Hay dos cosas que me han llamado la atención en relación con el debate sobre la Ley de Abdicación. Primera, mientras el presidente Rajoy hablaba en el Congreso de normalidad democrática, a unos cientos de metros, gorilas de la policía amenazaban y agredían de forma inútil e innecesaria a indefensos ciudadanos que únicamente querían ejercer su derecho a manifestarse y expresarse. ¿Normalidad democrática? No, vivimos en un ambiente de represión policial y judicial, en un ambiente en el que se produce lo que se denomina violencia de Estado, en un ambiente en el que el Estado, incluida la Institución de la Monarquía, es responsable de que se produzcan, con total impunidad,  violaciones de los derechos humanos. Segunda, han sido dirigentes de  partidos políticos con pequeño respaldo electoral los que han manifestado más interés y urgencia en convocar un referéndum para que el pueblo español se pronuncie sobre si quiere una Monarquía o una República como forma de Estado. ¿Por qué? ¿Por qué tienen tanta prisa en que España sea una República si ellos, como mínimo a corto plazo, no la presidirían? No lo sé, como simple ciudadano no integrado en una fuerza política, no creo que sea urgente cambiar la forma de Estado. Lo que si considero urgente y necesario es reformar lo que se conoce como el papel institucional de la Casa Real, es decir, el Titulo II de la Constitución del 78 y todo el contenido adicional tácito, oculto, que permite que la Casa Real sea responsable no solo de cosas como el caso Noos, sino también de numerosos abusos de poder y violaciones a los derechos humanos que se producen en la sociedad española.

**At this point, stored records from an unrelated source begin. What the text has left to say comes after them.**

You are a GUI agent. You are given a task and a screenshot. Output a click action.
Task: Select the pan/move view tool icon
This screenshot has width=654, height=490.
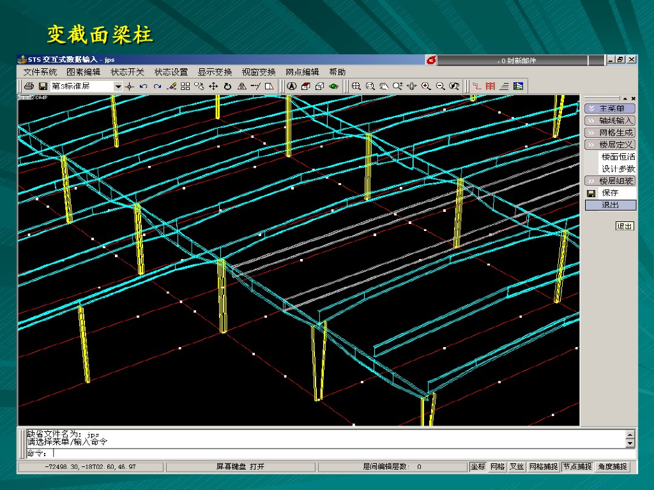213,86
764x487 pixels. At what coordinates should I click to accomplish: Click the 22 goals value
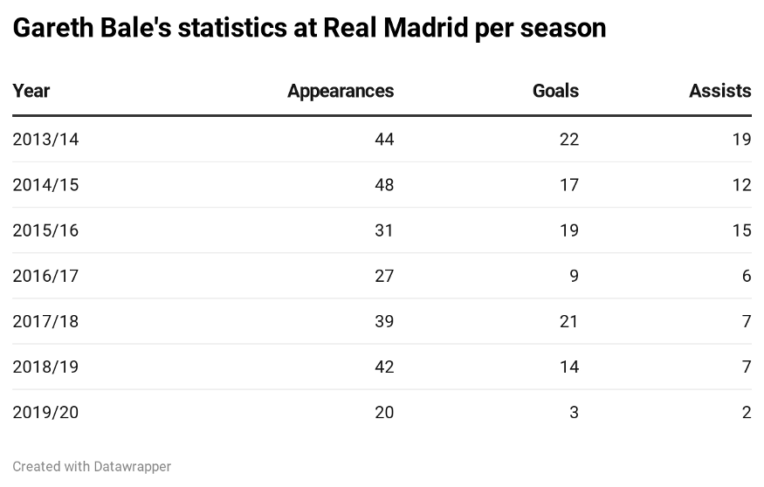[568, 140]
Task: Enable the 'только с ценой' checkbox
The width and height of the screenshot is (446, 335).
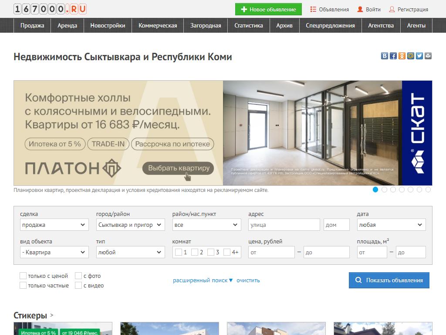Action: tap(23, 276)
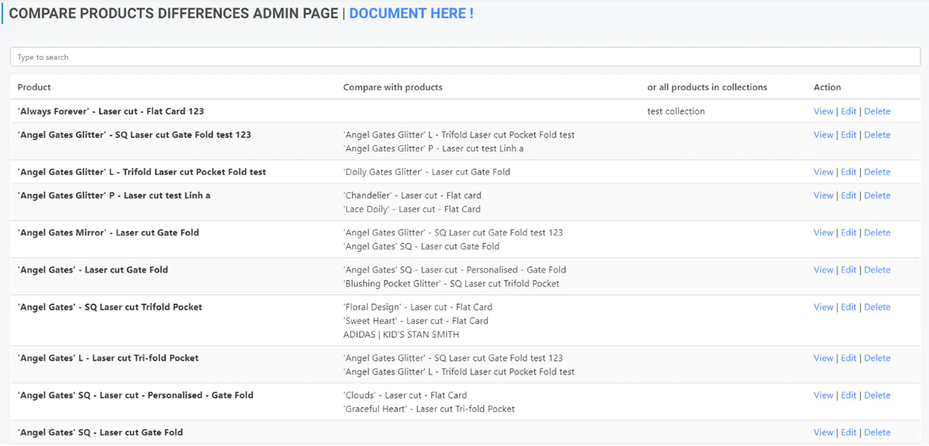View 'Angel Gates' SQ Laser cut Gate Fold
The width and height of the screenshot is (929, 446).
823,433
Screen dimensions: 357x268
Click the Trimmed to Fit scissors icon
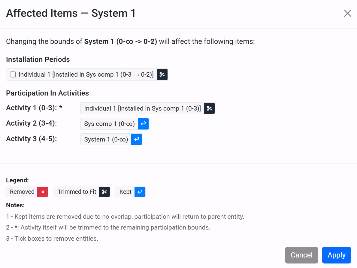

Es necesario y urgente reformar el Titulo II, limitando el poder de la Casa Real. Y dejando claro cuál va a ser a partir de ahora el rol institucional de cada uno de sus miembros. En un Estado democrático es inaceptable que el mando supremo de las Fuerzas Armadas lo ejerza una familia, los Borbones. De igual forma la Casa Real, la institución de la Monarquía debe de dejar de jugar el rol que juega dentro del Poder Judicial, no es propio ni de nuestra  época ni de un Estado democrático que el Titulo VI de la Constitución recoja que la justicia se administra en nombre del Rey. Además,  algo todavía más preocupante, es cuál va a ser el papel institucional de la futura Reina, Letizia Ortiz, siendo según fuentes periodísticas atea y abortista, sobre que va a poder decidir, en que va a poder representar al conjunto de la sociedad española, es decir, que poder va a tener en relación con importantes instituciones del Estado español.

Hace unos días en un programa de televisión el presentador pedía a unos niños que dijeran que era para ellos un Rey. Pensé, difícil pregunta, y pensando en la ajedrez, y recordando hechos de la historia,  llegue a la siguiente definición “Un Rey es un dirigente cuya caída siempre provoca consecuencias”  El Rey de España ha caído literalmente hablando pero no metafóricamente hablando, simplemente ha abdicado en su hijo, el príncipe Felipe, antes de pedir su total caída, el fin de la Monarquía, en mi opinión, es necesario ser prudente, comprobar si realmente existen medios, barreras, suficientes para impedir consecuencias no deseadas.